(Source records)

-------

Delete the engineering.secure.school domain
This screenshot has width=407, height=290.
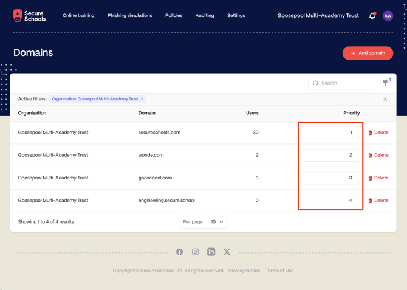(378, 201)
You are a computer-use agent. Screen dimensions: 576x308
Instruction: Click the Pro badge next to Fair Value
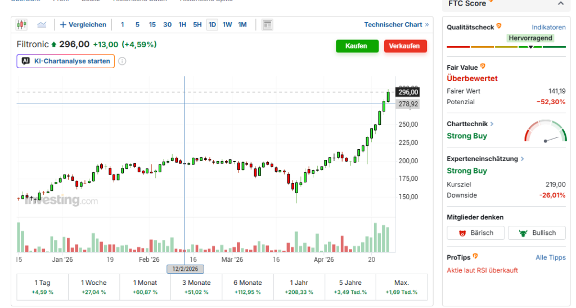(483, 67)
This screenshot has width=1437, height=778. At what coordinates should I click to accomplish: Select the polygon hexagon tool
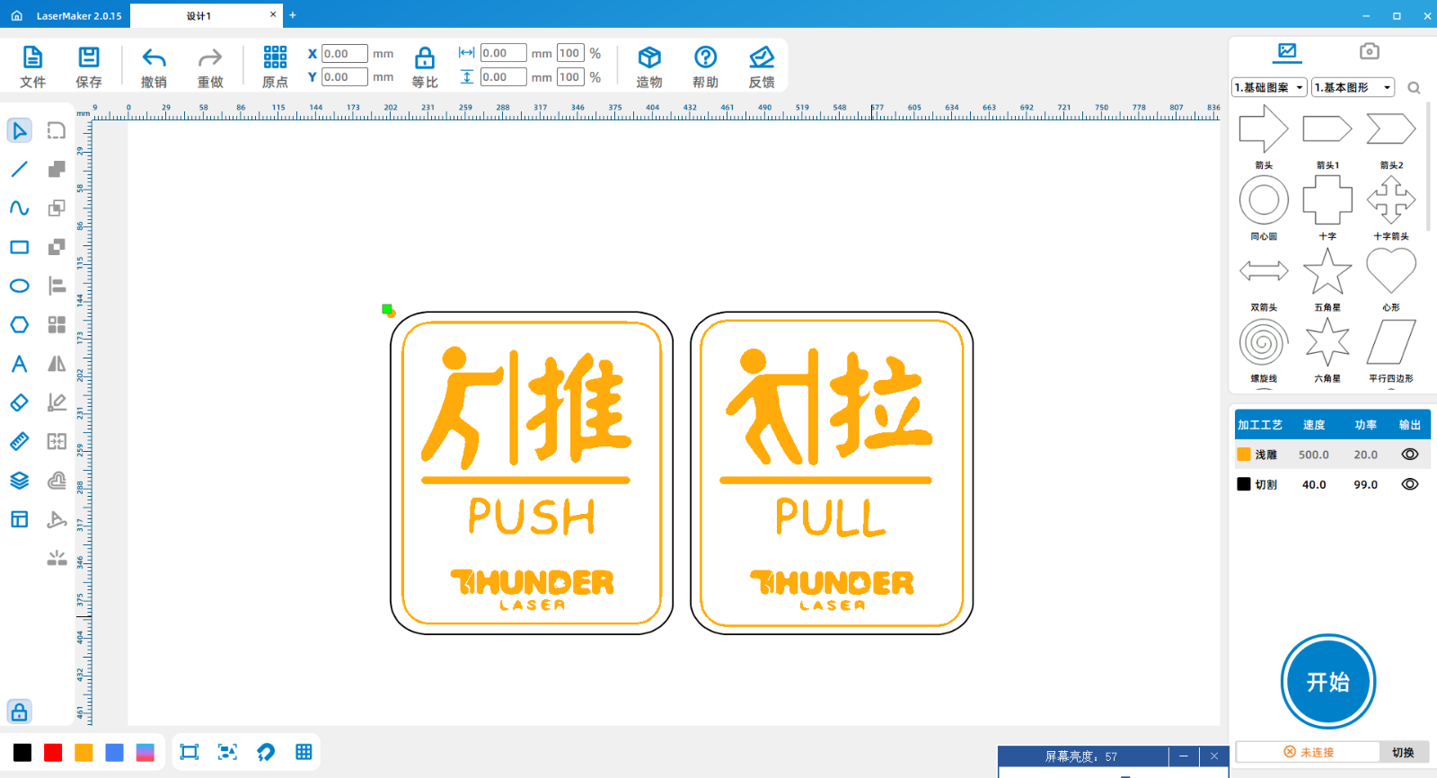(x=19, y=324)
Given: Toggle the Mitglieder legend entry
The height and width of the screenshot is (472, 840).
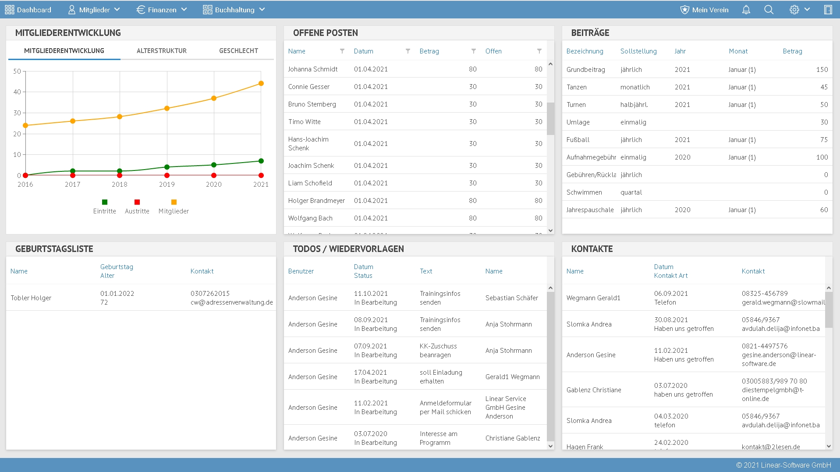Looking at the screenshot, I should [174, 206].
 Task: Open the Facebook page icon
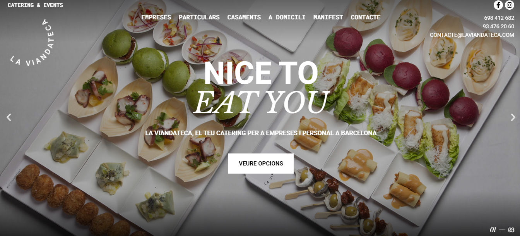click(x=498, y=5)
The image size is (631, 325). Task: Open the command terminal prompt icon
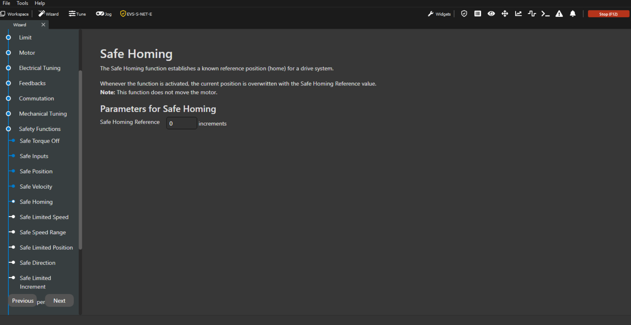point(545,14)
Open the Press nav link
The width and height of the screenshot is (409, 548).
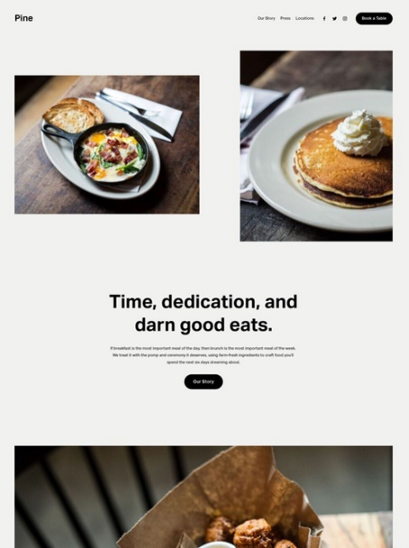285,18
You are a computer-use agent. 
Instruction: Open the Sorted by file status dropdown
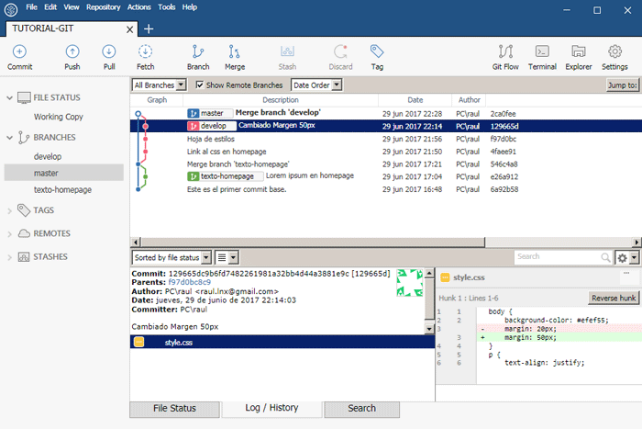click(172, 257)

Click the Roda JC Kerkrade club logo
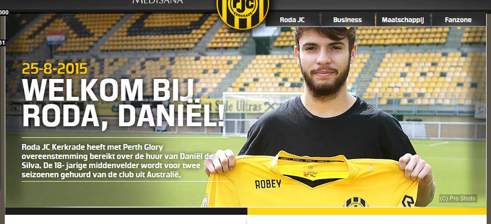pos(243,13)
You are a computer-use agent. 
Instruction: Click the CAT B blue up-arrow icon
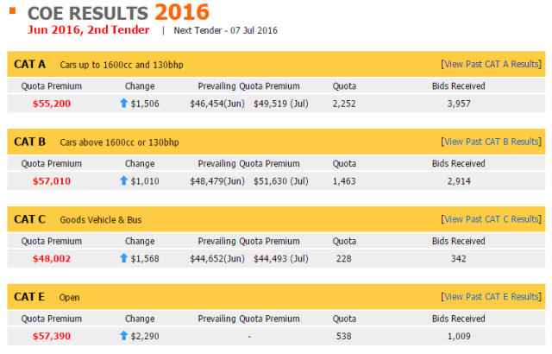pyautogui.click(x=123, y=180)
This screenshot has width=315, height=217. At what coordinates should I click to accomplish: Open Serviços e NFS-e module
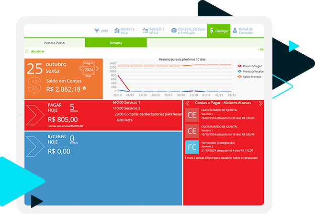[x=146, y=30]
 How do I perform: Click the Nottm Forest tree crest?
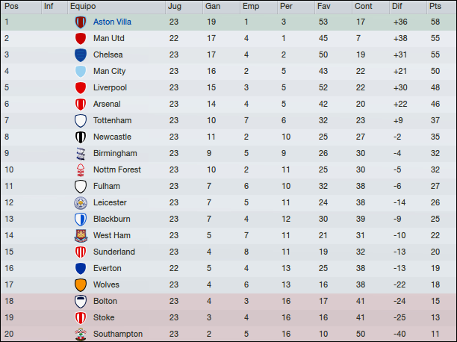point(81,170)
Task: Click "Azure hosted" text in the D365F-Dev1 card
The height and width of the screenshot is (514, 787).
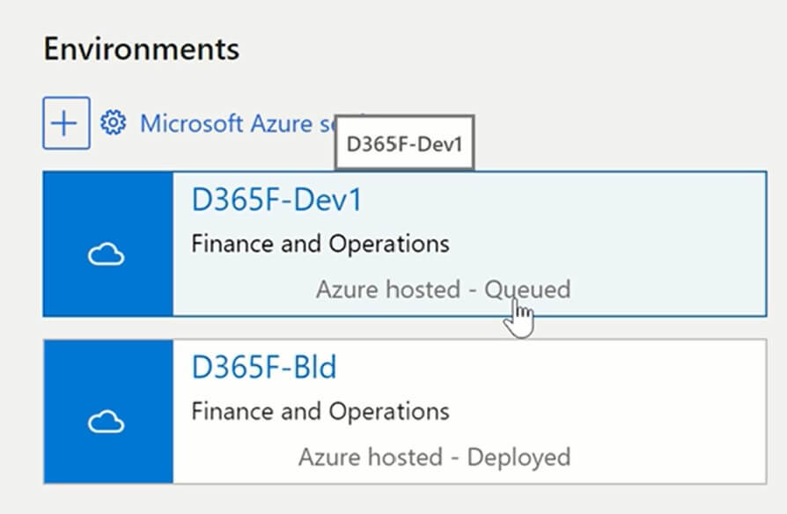Action: (388, 289)

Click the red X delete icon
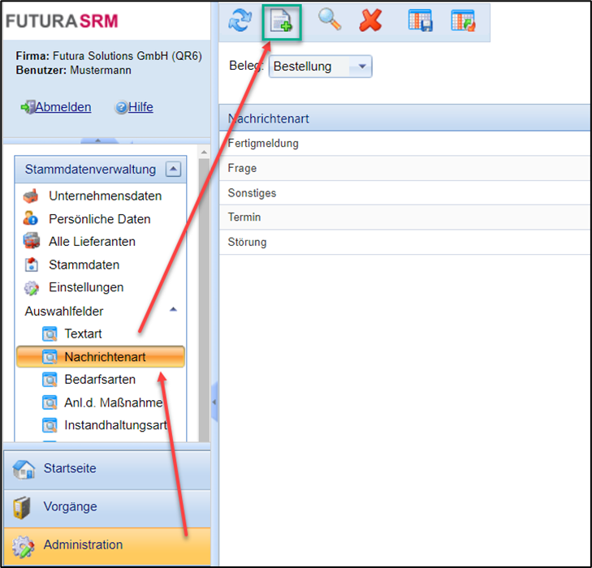(x=370, y=21)
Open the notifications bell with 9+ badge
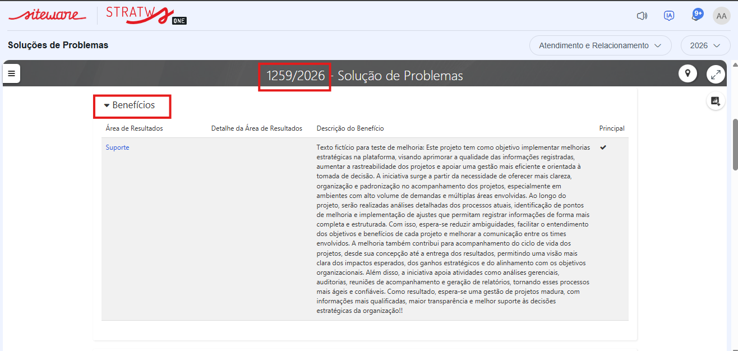This screenshot has width=738, height=351. pos(697,15)
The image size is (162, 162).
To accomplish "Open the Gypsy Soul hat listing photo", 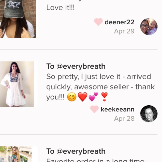I will [18, 19].
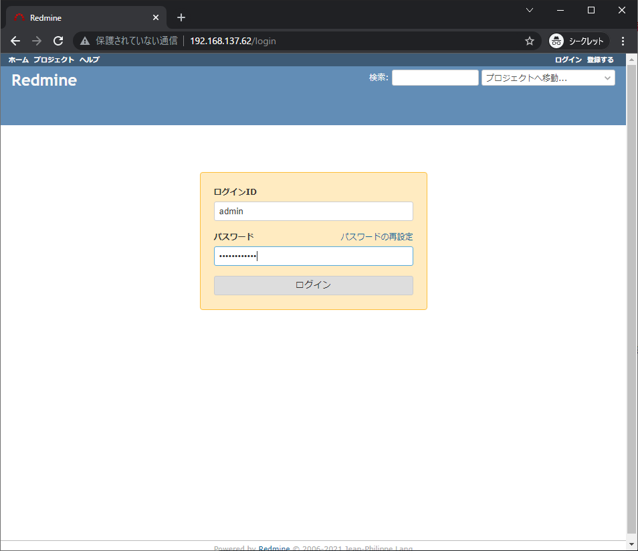Screen dimensions: 638x551
Task: Select the Redmine browser tab
Action: coord(80,17)
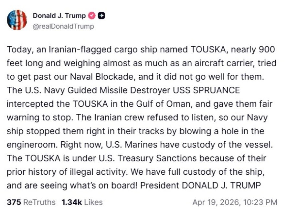Click the flag-patterned profile avatar
The image size is (298, 219).
point(17,20)
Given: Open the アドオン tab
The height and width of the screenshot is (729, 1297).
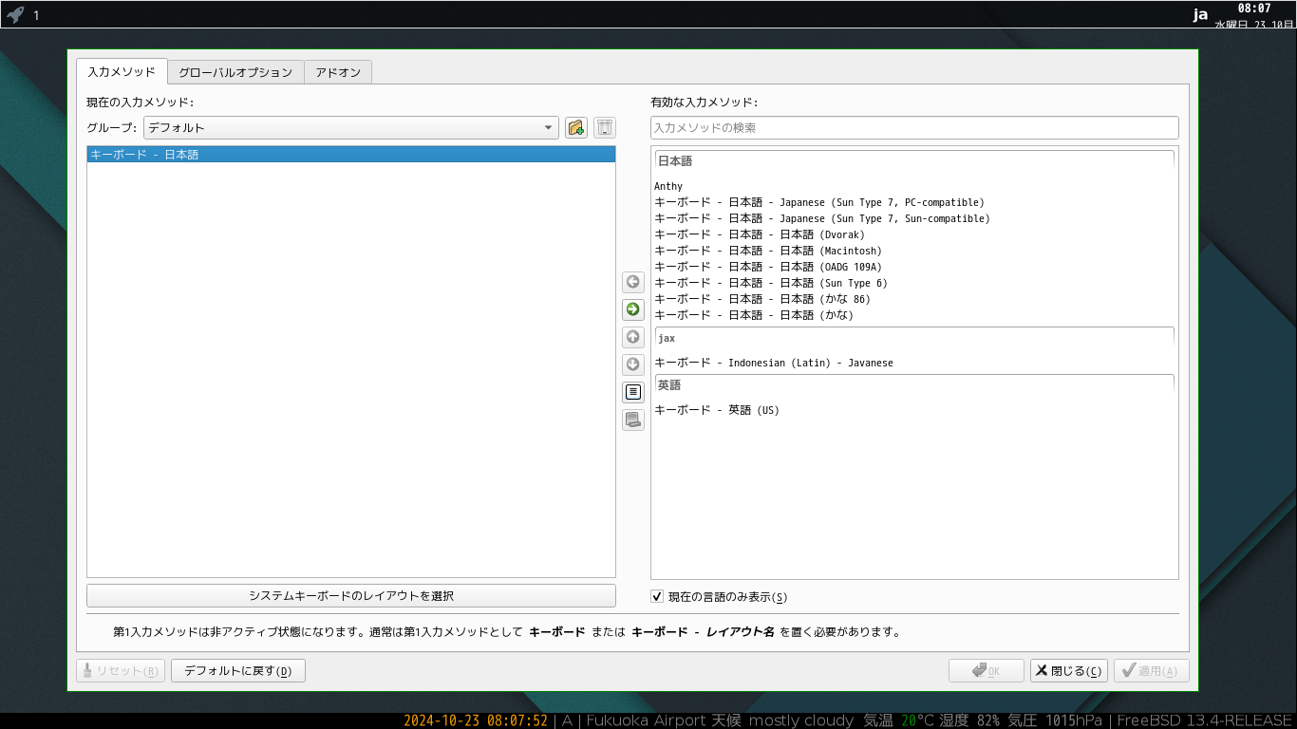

-------

§ **EXERCISE OBJECTIVE**
Lines with the word "Given": how many appear in the data? State only the number.

§ **YOUR SOLUTION**
2